If you have ever closely examined a 3.5" diskette, you have seen the rectangular hole in the metal hub at the center of the diskette. The electromechanics of the disk drive use this hole to determine the location of the first sector, which is on the outermost edge of the disk.
Floppy disks are more uniform than fixed disks in their organization and operation. Consider, for example, the 3.5" 1.44MB DOS/Windows diskette. Each sector of the floppy contains 512 data bytes. There are 18 sectors per track, and 80 tracks per side. Sector 0 is the boot sector of the disk. If the disk is bootable, this sector contains information that enables the system to start from the floppy disk instead of its fixed disk.
Immediately following the boot sector are two identical copies of the file allocation table (FAT). On standard 1.44MB disks, each FAT is nine sectors long. On 1.44MB floppies, a cluster (the addressable unit) consists of one sector, so there is one entry in the FAT for each data sector on the disk.
The disk root directory occupies 14 sectors starting at sector 19. Each root directory entry occupies 32 bytes, within which it stores a file name, the file attributes (archive, hidden, system, and so on), the file's timestamp, the file size, and its starting cluster (sector) number. The starting cluster number points to an entry in the FAT that allows us to follow the chain of sectors spanned by the data file if it occupies more than one cluster.
A FAT is a simple table structure that keeps track of each cluster on the disk with bit patterns indicating whether the cluster is free, reserved, occupied by data, or bad. Because a 1.44MB disk contains 18 x 80 x 2 = 2880 sectors, each FAT entry needs 14 bits, just to point to a cluster. In fact, each FAT entry on a floppy disk is 16 bits wide, so the organization is known as FAT16. If a disk file spans more than one cluster, the first FAT entry for that file also contains a pointer to the next FAT entry for the file. If the FAT entry is the last sector for the file, the "next FAT entry" pointer contains an end of file marker. FAT's linked list organization permits files to be stored on any set of free sectors, regardless of whether they are contiguous.
To make this idea clearer, consider the FAT entries given in Figure 7.12. As stated above, the FAT contains one entry for each cluster on the disk.
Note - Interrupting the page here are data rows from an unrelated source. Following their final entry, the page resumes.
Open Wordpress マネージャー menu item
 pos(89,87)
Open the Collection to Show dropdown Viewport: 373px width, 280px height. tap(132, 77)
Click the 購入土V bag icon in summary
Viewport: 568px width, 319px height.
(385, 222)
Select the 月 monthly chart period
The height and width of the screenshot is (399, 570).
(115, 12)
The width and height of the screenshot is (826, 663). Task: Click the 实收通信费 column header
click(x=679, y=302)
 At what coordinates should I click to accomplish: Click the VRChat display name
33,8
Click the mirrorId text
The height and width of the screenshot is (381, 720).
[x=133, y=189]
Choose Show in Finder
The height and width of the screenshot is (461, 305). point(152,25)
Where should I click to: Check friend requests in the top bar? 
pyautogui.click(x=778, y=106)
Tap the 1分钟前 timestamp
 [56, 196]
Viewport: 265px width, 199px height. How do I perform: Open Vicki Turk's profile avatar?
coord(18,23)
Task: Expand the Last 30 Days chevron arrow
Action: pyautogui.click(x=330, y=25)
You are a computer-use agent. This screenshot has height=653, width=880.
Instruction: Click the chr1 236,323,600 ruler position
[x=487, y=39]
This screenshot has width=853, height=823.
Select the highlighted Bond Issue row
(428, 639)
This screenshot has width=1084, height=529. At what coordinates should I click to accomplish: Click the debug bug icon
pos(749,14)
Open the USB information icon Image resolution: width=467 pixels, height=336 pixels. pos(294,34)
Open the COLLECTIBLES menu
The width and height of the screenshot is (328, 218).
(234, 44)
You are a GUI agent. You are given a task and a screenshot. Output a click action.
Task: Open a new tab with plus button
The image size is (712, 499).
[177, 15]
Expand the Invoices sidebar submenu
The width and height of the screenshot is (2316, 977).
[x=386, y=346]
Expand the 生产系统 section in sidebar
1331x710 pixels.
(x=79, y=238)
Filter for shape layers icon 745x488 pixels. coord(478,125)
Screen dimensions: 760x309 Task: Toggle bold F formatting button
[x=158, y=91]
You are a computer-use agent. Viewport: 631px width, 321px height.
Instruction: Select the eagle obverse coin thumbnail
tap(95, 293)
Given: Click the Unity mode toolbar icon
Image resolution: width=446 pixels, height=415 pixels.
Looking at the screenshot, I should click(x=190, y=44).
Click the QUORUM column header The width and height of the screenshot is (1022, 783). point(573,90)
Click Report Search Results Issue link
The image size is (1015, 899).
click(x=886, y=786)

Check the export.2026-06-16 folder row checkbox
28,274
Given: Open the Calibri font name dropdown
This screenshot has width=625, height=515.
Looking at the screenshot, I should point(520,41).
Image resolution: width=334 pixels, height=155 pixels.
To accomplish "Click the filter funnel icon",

Let's say that our file occupies four sectors starting with sector 121. When we read this file, the following happens:

Figure 7.12: A File Allocation Table
1. The disk directory is read to find the starting cluster (121). The first cluster is read to retrieve the first part of the file.
2. To find the rest of the file, the FAT entry in location 121 is read, giving the next data cluster of the file and FAT entry (124).
3. Cluster 124 and the FAT entry for cluster 124 are read. The FAT entry points to the next data at sector 126.
4. The data sector 126 and FAT entry 126 are read. The FAT entry points to the next data at sector 122.
5. The data sector 122 and FAT entry 122 are read. Upon seeing the marker for the next data sector, the system knows it has obtained the last sector of the file.
It doesn't take much thought to see the opportunities for performance improvement in the organization of FAT disks. This is why FAT is not used on high-performance, large-scale systems. FAT is still very useful for floppy disks for two reasons. First, performance isn't a big concern for floppies. Second, floppies have standard capacities, unlike fixed disks for which capacity increases are practically a daily event. Thus, the simple FAT structures aren't likely to cause the kinds of problems encountered with FAT16 as disk capacities started commonly exceeding 32 megabytes. Using 16-bit cluster pointers, a 33MB disk must have a cluster size of at least 1KB. As the drive capacity increases, FAT16 sectors get larger, wasting a large amount of disk space when small files do not occupy full clusters. Drives over 2GB require cluster sizes of 64KB!
Various vendors use a number of proprietary schemes to pack higher data densities onto floppy disks. The most popular among these technologies are Zip drives, pioneered by the Iomega Corporation, and several magneto-optical designs that combine the rewritable properties of magnetic storage with the precise read/write head positioning afforded by laser technology. For purposes of high-volume long-term data storage, however, floppy disks are quickly becoming outmoded by the arrival of inexpensive optical storage methods.
COMLAB.ACT.

1.What are the significant parts discussed in the video?
Ans.
As design advances reduced the costs of logic and memory, the programmer's time became more important. Subsequent computer designs emphasized ease of programming, typically using a larger and more intuitive instruction set.most machine-language programming came to be generated by compilers and report generators. The reduced instruction set computer returned full-circle to a simple instruction set and achieving multiple actions in a single instruction cycle, in order to maximize execution speed, though the newer computers had much longer instruction words.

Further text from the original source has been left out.